Dénoncé comme intrigue allemande, le mouvement ukrainien semble avoir été l’objet d’une enquête qui lui fut favorable sans doute, puisque le Secrétariat Général Ukrainien vit peu à peu des relations, d’abord officieuses, puis officielles, s’établir entre lui et les représentants de la France, de l’Angleterre, de la Roumanie et de la Serbie.

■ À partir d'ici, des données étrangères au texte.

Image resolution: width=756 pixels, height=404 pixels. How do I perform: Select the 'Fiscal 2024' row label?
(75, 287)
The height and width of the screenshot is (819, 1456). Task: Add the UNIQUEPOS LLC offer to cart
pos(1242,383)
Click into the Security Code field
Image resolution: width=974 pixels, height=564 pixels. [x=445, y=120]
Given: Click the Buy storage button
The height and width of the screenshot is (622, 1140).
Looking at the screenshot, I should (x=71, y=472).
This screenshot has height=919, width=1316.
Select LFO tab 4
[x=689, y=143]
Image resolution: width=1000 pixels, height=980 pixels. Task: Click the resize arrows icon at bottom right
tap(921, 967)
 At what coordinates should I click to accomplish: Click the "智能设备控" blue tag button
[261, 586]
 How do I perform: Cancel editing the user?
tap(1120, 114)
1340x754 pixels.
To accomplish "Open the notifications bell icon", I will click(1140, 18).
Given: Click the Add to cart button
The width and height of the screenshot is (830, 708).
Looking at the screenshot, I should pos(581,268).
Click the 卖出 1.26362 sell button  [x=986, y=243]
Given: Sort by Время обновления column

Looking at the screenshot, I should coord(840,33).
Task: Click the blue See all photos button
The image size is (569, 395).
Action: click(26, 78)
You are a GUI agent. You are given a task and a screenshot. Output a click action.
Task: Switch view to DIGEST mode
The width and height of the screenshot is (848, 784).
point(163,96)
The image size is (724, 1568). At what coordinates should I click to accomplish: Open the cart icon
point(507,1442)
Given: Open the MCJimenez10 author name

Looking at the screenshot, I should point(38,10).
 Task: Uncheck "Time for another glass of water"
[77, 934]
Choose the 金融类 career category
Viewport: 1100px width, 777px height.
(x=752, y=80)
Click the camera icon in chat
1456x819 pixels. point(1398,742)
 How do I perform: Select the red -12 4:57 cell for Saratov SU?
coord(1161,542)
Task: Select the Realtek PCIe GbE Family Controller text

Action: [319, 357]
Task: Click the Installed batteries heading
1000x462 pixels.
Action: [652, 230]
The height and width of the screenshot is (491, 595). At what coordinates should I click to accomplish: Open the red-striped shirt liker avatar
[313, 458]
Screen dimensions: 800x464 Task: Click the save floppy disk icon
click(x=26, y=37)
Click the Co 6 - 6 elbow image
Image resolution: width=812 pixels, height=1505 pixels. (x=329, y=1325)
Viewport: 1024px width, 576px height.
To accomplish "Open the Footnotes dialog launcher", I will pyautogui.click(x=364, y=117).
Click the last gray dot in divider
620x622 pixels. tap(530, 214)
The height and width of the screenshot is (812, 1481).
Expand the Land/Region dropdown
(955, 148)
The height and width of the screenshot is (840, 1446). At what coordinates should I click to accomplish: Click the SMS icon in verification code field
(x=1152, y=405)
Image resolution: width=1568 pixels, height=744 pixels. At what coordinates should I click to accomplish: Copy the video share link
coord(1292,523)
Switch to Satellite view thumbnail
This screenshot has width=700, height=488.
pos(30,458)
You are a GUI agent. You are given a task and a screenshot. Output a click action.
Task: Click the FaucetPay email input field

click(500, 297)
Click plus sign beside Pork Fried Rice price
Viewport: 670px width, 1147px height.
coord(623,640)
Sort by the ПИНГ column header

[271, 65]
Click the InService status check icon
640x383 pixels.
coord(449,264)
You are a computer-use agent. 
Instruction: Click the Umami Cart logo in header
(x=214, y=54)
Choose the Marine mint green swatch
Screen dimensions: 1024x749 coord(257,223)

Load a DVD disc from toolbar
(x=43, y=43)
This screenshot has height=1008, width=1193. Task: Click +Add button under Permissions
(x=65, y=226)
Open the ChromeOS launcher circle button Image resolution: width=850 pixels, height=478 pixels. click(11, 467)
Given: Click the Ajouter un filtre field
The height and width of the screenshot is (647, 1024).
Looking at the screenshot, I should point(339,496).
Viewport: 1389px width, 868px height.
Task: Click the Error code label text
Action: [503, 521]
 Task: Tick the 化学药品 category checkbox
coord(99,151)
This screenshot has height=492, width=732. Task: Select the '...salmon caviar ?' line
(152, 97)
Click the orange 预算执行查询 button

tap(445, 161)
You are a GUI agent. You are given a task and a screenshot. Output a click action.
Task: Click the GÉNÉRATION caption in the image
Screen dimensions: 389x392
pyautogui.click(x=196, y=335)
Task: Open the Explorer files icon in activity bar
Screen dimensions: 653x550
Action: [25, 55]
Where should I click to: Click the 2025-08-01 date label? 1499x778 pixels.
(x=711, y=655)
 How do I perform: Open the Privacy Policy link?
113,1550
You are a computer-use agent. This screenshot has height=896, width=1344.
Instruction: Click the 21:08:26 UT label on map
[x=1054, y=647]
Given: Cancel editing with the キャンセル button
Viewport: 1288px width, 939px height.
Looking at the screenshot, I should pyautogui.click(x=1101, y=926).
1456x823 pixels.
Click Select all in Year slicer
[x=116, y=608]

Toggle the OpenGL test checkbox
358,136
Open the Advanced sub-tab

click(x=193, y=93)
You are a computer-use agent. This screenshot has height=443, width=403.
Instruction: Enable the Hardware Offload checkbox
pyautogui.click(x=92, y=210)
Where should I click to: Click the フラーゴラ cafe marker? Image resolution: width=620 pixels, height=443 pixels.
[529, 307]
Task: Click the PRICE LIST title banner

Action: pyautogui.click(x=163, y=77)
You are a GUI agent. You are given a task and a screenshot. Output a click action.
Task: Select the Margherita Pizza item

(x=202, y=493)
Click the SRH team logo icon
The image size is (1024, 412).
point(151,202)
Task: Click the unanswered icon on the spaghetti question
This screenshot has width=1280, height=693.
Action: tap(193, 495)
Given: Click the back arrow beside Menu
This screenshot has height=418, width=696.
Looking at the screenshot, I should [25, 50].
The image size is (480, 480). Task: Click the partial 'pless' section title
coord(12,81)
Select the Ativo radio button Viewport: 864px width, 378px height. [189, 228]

Dès le début de ces relations, le Secrétariat Général, avec une franchise que personne ne veut lui reconnaître, mais qui n’en existe pas moins, montra que sa volonté ferme était de rester fidèle à ses engagements envers l’Entente, mais que le Gouvernement Provisoire, d’ailleurs appuyé par les Alliés, l’ayant empêché de former une armée nationale, il lui semblait impossible de rester à hauteur de sa tâche. A cette époque déjà, l’armée des Soviets, à l’instigation de son véritable maître, l’Etat-Major de Ludendorff, se mettait en marche contre l’Ukraine. Le général T..., alors commissaire du gouvernement français près le gouvernement ukrainien, se contenta de maudire les Bolcheviks et le Gouvernement provisoire.

Les événements se précipitaient: au Nord, la fraternisation avec l’ennemi avait commencé, Krylenko était en pourparlers avec l’Etat-Major allemand, Tcherbatcheff prévenait les Austro-Allemands que lui aussi, était prêt à causer. Qu’allait faire l’Ukraine? Sans doute, si la nouvelle République avait eu une existence nationale indépendante de plus longue durée, si les Alliés l’avaient tenue en une moindre suspicion et lui avaient fait comprendre, avec toute leur expérience des opérations militaires, que, délivrée des Austro-Allemands par un traité de paix prématuré, elle aurait encore des forces trop insuffisantes pour résister à toute la poussée bolcheviste qui s’avançait du Nord et de l’Est, elle aurait certainement obéi à la suggestion qui lui était faite: suivre l’exemple de la Belgique, de la Serbie et de la Roumanie et attendre que justice lui soit rendue par la Conférence de la Paix. Mais à peine né à la vie nationale indépendante et recevoir un conseil dont l’exécution va avoir pour résultat immédiat la ruine d’un pays inviolé sous le régime précédent et la disparition d’un gouvernement encore mal assis, mais toutefois existant et cela sans recevoir en échange d’autres garanties qu’une vague promesse de reconnaissance au moment de la signature de la Paix, il faut avouer qu’il y avait là pour le Secrétariat général matière à réflexion.

Or, le temps manquait.

Le 28 décembre, les Bolcheviks déclarent la guerre à l’Ukraine et lancent un appel aux prolétaires ukrainiens, les invitant à renverser la Rada «capitaliste et bourgeoise»; le Soviet de Kharkov essaye de se substituer à la Rada de Kiev. Celle-ci perd la tête. Le 10 janvier, une délégation ukrainienne part pour Brest-Litovsk. Un mois plus tard, le 9 février, un traité en bonne et due forme mettait fin aux hostilités entre les Allemands, les Austro-Hongrois, les Bulgares et les Turcs, d’une part, et l’Ukraine, d’autre part.

La République ukrainienne a trop souffert de la signature de ce pacte pour ne pas s’en repentir amèrement. Mais est-elle la seule coupable? Ne pourrait-on pas plaider pour elle les circonstances atténuantes? L’histoire seule pourra un jour nous dire si les Puissances de l’Entente, ou du moins leurs Représentants près le gouvernement ukrainien, n’ont pas à endosser quelques-unes des responsabilités attribuées en ce moment à la seule Ukraine.


CONCLUSION

Le moment est venu pour les Puissances de l’Entente et tout particulièrement pour la France, de prendre une attitude vis-à-vis de la République ukrainienne. Il serait désastreux de continuer à lui jeter l’anathème et à l’abandonner, brebis docile, à l’influence de l’Allemagne qui aura vite fait, profitant de nos fautes, de l’accaparer à son profit et de la transformer en quelque colonie d’exploitation.